> [What you have to do]: Return each of the following lines verbatim, with no changes.

> [Data]:
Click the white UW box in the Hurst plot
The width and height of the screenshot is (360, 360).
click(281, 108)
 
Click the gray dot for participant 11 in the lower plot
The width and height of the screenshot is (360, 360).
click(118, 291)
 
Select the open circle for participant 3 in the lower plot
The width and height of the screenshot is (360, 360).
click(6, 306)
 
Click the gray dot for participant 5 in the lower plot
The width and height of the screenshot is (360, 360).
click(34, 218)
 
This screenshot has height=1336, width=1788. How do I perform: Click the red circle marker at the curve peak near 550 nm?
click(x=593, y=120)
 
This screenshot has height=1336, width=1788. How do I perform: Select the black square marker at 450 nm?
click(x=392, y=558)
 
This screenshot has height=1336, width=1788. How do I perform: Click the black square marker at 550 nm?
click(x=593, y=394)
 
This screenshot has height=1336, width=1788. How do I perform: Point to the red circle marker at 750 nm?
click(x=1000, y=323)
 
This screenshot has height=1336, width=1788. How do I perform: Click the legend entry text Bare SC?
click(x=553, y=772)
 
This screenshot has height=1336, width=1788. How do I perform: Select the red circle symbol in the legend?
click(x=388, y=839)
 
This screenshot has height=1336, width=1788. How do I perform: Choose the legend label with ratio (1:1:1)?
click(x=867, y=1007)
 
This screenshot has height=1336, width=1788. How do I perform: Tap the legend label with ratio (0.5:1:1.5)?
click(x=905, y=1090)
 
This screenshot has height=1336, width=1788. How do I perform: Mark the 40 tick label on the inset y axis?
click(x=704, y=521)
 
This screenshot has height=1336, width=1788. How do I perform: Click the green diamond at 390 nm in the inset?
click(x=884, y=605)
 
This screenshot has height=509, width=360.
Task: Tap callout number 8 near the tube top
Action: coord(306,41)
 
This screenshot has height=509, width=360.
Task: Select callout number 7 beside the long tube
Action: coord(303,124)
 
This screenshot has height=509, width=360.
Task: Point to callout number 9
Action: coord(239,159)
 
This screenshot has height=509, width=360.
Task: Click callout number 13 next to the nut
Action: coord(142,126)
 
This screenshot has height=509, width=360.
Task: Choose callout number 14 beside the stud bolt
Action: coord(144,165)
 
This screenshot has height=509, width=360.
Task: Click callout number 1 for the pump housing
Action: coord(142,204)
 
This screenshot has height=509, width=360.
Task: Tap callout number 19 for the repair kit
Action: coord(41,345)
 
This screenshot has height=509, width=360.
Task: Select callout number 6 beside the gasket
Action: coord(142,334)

> [Answer]:
Click the white UW box in the Hurst plot
The width and height of the screenshot is (360, 360).
click(281, 108)
 
Click the gray dot for participant 11 in the lower plot
The width and height of the screenshot is (360, 360).
click(118, 291)
 
Select the open circle for participant 3 in the lower plot
The width and height of the screenshot is (360, 360).
click(6, 306)
 
Click the gray dot for participant 5 in the lower plot
The width and height of the screenshot is (360, 360).
click(34, 218)
 
This screenshot has height=1336, width=1788. How do I perform: Click the red circle marker at the curve peak near 550 nm?
click(x=593, y=120)
 
This screenshot has height=1336, width=1788. How do I perform: Select the black square marker at 450 nm?
click(x=392, y=558)
 
This screenshot has height=1336, width=1788. How do I perform: Click the black square marker at 550 nm?
click(x=593, y=394)
 
This screenshot has height=1336, width=1788. How do I perform: Point to the red circle marker at 750 nm?
click(x=1000, y=323)
 
This screenshot has height=1336, width=1788. How do I perform: Click the legend entry text Bare SC?
click(x=553, y=772)
 
This screenshot has height=1336, width=1788. How do I perform: Select the red circle symbol in the legend?
click(x=388, y=839)
 
This screenshot has height=1336, width=1788. How do I perform: Choose the legend label with ratio (1:1:1)?
click(x=867, y=1007)
 
This screenshot has height=1336, width=1788. How do I perform: Tap the legend label with ratio (0.5:1:1.5)?
click(x=905, y=1090)
 
This screenshot has height=1336, width=1788. How do I perform: Mark the 40 tick label on the inset y axis?
click(x=704, y=521)
 
This screenshot has height=1336, width=1788. How do I perform: Click the green diamond at 390 nm in the inset?
click(x=884, y=605)
 
This screenshot has height=509, width=360.
Task: Tap callout number 8 near the tube top
Action: coord(306,41)
 
This screenshot has height=509, width=360.
Task: Select callout number 7 beside the long tube
Action: coord(303,124)
 
This screenshot has height=509, width=360.
Task: Point to callout number 9
Action: coord(239,159)
 
This screenshot has height=509, width=360.
Task: Click callout number 13 next to the nut
Action: coord(142,126)
 
This screenshot has height=509, width=360.
Task: Choose callout number 14 beside the stud bolt
Action: coord(144,165)
 
This screenshot has height=509, width=360.
Task: Click callout number 1 for the pump housing
Action: coord(142,204)
 
This screenshot has height=509, width=360.
Task: Tap callout number 19 for the repair kit
Action: coord(41,345)
 
This screenshot has height=509, width=360.
Task: Select callout number 6 beside the gasket
Action: coord(142,334)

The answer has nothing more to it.